Clinical Edge

Summaries of Must-Read Clinical Literature, Guidelines, and FDA Actions

Addition of Evolocumab & Reduction of CV Events

N Engl J Med; ePub 2017 Mar 17; Sabatine, et al

Inhibition of proprotein convertase subtilisin-kexin type 9 (PCSK9) with evolocumab along with statin therapy lowered cholesterol levels in patients with atherosclerotic cardiovascular disease (ASCVD) and reduced the risk of CV events, a recent study found. The randomized, double-blind, placebo-controlled trial included 27,564 patients with ASCVD, 81% of whom had had a previous MI, and LDL cholesterol (LDL-C) levels of 70 mg per deciliter or higher who were receiving statin therapy.

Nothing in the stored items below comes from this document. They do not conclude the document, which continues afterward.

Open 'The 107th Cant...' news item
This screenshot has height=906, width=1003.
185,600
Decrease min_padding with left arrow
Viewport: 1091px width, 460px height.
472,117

Patients were randomly assigned to receive evolocumab (140 mg every 2 weeks or 420 mg monthly) or matching placebo as subcutaneous injections. Primary efficacy end point was the composite of CV death, myocardial infarction (MI), stroke, hospitalization for unstable angina, or coronary revascularization. Median duration of follow-up was 2.2 years. Researchers found:

  • At 48 weeks, reduction in LDL-C level with evolocumab was 59% compared with placebo, from median baseline value of 92 mg per deciliter to 30 mg per deciliter.
  • Evolocumab treatment significantly reduced the primary end point, occurring in 9.8% of evolocumab-treated patients, compared with 11.3% of patients who received placebo, corresponding to a 15% risk reduction.
  • A reduction in cardiovascular risk was already seen after 1 year of active treatment.
  • There was no significant difference between study groups with regard to adverse events.

Citation:

Sabatine MS, Giugliano RP, Keech AC, et al. Evolocumab and clinical outcomes in patients with cardiovascular disease. [Published online ahead of print March 17, 2017]. N Engl J Med. doi:10.1056/NEJMoa1615664.

Commentary:

PCSK9 binds to the LDL receptor in the liver, leading to the degradation of the receptor, which increases circulating LDL-cholesterol as fewer receptors are available to grab the circulating LDL molecule. When PCSK9 is inhibited, more LDL-receptors are available on the surface of liver cells, lowering LDL-cholesterol.1 The 2 available PCSK9 monoclonal antibody inhibitors, evolocumab and alirocumab, lower LDL-cholesterol by approximately 60% on top of statins.2 While these medications were approved 2 years ago, widespread use of them has been slow due to cost and the lack of evidence of beneficial cardiovascular outcomes. This trial showed a 1.5% absolute risk reduction (15% relative risk reduction) over a short period of time (2 years). This is important information that will likely affect both guidelines and prescribing, showing that PCSK9 inhibition not only substantially lowers cholesterol, but also has beneficial cardiovascular outcomes in high risk individuals. —Neil Skolnik, MD

  1. Dullaart RPF. Published online ahead of print March 17, 2017]. N Engl J Med. doi:10.1056/NEJMoa1615664.
  2. Sabatine MS, Giugliano RP, Wiviott SD, et al. Efficacy and safety of evolocumab in reducing lipids and cardiovascular events. N Engl J Med. 2015;372:1500-9. doi:10.1056/NEJMoa1500858.